I've chosen to take a pass on Charllie Sheen's recent public self-immolation, but what did catch my attention amid his tale of woe was Friday's Deadspin piece concerning a memento the troubled star showed off via the Internet:

As part of his relentless media odyssey this week, Charlie Sheen introduced himself to Twitter with a message that had a Chappelle-esque, "Kiss the rings, bitches" quality to it. It was an image of Sheen's shimmering 1927 World Series ring that was once worn by another winner with an equally insatiable appetite for showgirls and booze: Babe Ruth.

Sheen, a noted baseball relic collector for decades, is the former owner of some of the hobby's most storied items, including the 1986 World Series' "Mookie Ball" and Bill Buckner's glove that missed it. Reports had Sheen beating out baseball nerd Keith Olbermann for the Mookie Ball at auction with a bid of 85 grand. At the time, Sheen told the New York Daily News, "I was (only) going to go to $50,000, but my ego got in the way."

...Industry experts estimate that the ring's value would approach half a million dollars if it ever hit the auction market. In 1999, Sotheby's sold what was believed to be Lou Gehrig's 1927 ring for $96,000. The ring originated from the then-famous collection of super-collector (and Yankees limited partner) Barry Halper.

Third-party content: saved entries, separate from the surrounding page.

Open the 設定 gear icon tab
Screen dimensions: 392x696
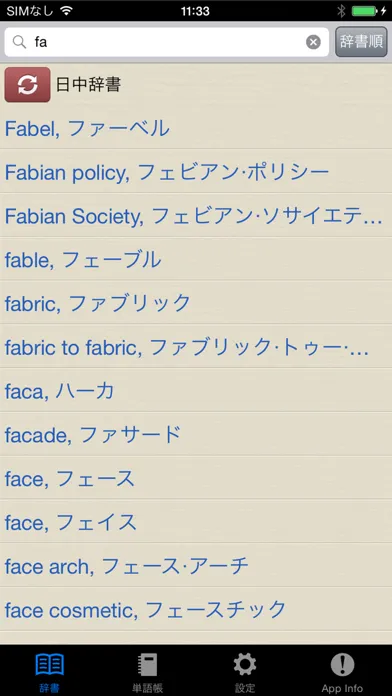coord(245,672)
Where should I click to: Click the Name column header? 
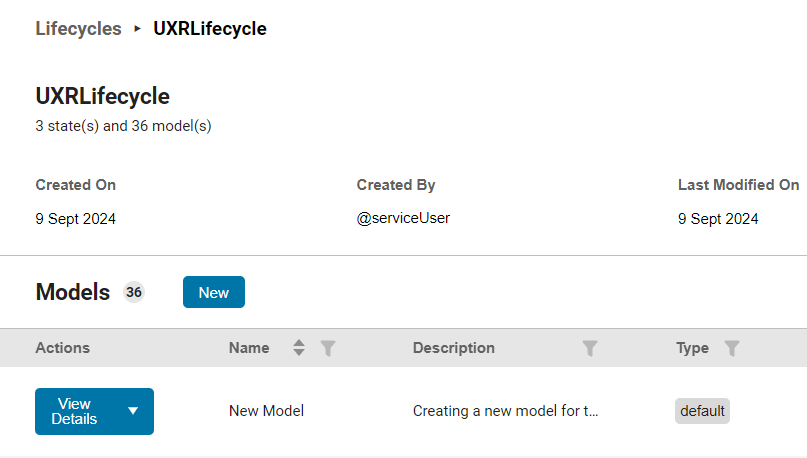[x=249, y=348]
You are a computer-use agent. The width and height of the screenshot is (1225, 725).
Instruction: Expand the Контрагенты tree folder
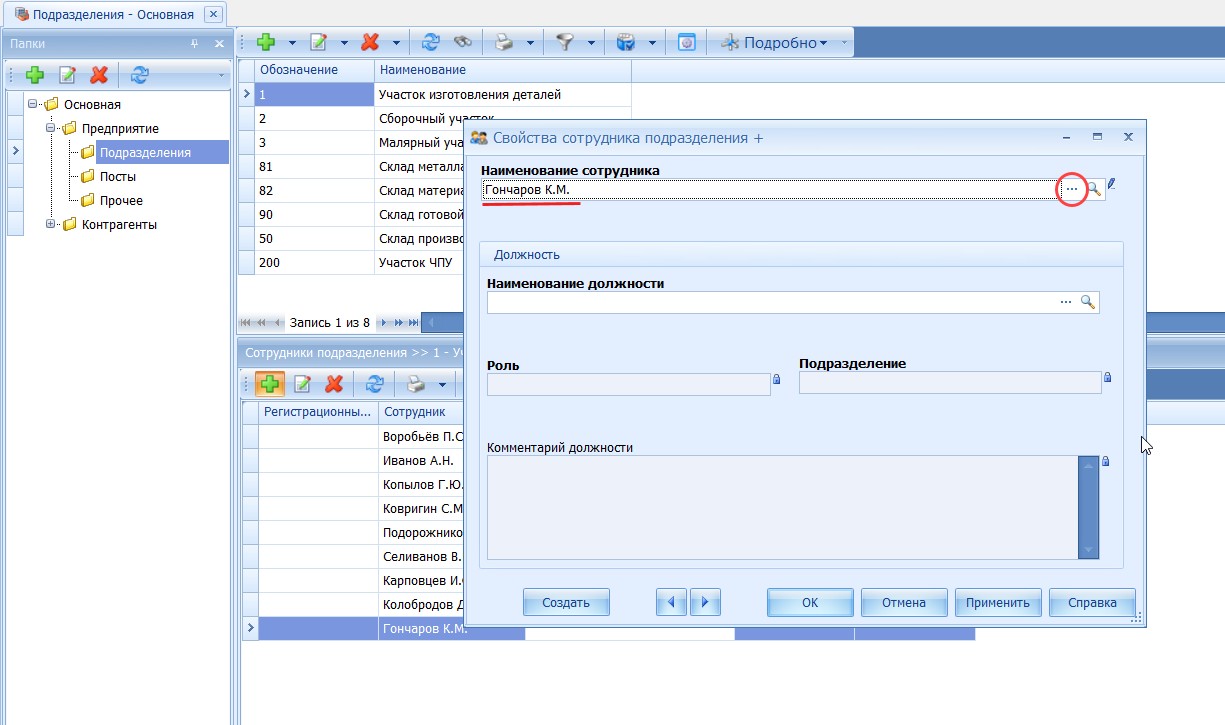coord(52,225)
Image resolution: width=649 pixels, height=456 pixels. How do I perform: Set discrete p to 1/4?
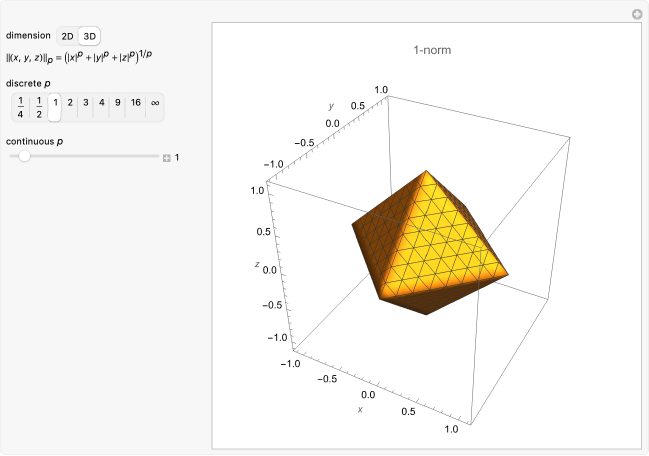pos(20,106)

Just as interesting to these eyes was the byline on the piece: one Pete Nash, a Society of American Baseball Researcher member since he was 12, but better known as former 3rd Bass rapper Pete Nice.

In the article, Nash traces the provenance of Sheen's ring and suggests that it's quite possible it was originally stolen from Ruth's family upon his passing. The actor acquired the ring from Halper, who amassed such a collection of cards, signed balls, bats, uniforms, documents and other artifacts — over 80,000 at one point — that his house was dubbed "Cooperstown South" by Bill Madden. In 1999, Halper auctioned the bulk of his collection via Sotheby's and collected a cool $21.8 million; the two-volume catalog for the auction itself is coffee-table material, full of sumptuous color photos and descriptions of each item.

Alas, since his 2005 death, Halper has been implicated as having trafficked in counterfeit and stolen artifacts — and he's not the only one. Nash himself was involved in litigation and discovered to have committed fraud pertaining to memorabilia. Lately he's devoted his energy to exposing the seamy underbelly of the collecting world via his Hauls of Shame website, uncovering thefts of artifacts from the New York and Boston public libraries, and the Hall of Fame itself, pointing out frauds that have made it all the way to Cooperstown's display cases and working on a Hauls of Shame book. Among other things, his site lists The Halper "HOT 100": The Top 100 Stolen Baseball Memorabilia Items Once Owned By Collector Barry Halper.

Nash weaves a fascinating tale about the Ruth ring, citing published accounts of Babe Ruth's daughter (Dorothy Ruth Pirone), interviewing Ruth's granddaughter (Linda Ruth Tosetti) and experts in the memorabilia field, raising the question of the ring's authenticity, and suggesting that Halper plied the widows of Ruth and Lou Gehrig with booze in order to get them to fork over heirlooms. It's hard to know exactly how seriously to take the allegations, particularly given Nash's own track record and his failure to disclose his tangled legal history with a key character in his account, Rob Lifson of Robert Edward Auctions. Nonetheless, via his website, it looks as though he's cooperating with the FBI in his investigations — always a sign that stuff got real, yo. In any case, the Deadspin piece, the Hauls of Shame site, and the articles about Nash's travails make for some compelling (if unsettling) reading while providing a giant caveat emptor to anyone with a yen to collect big-ticket baseball memorabilia.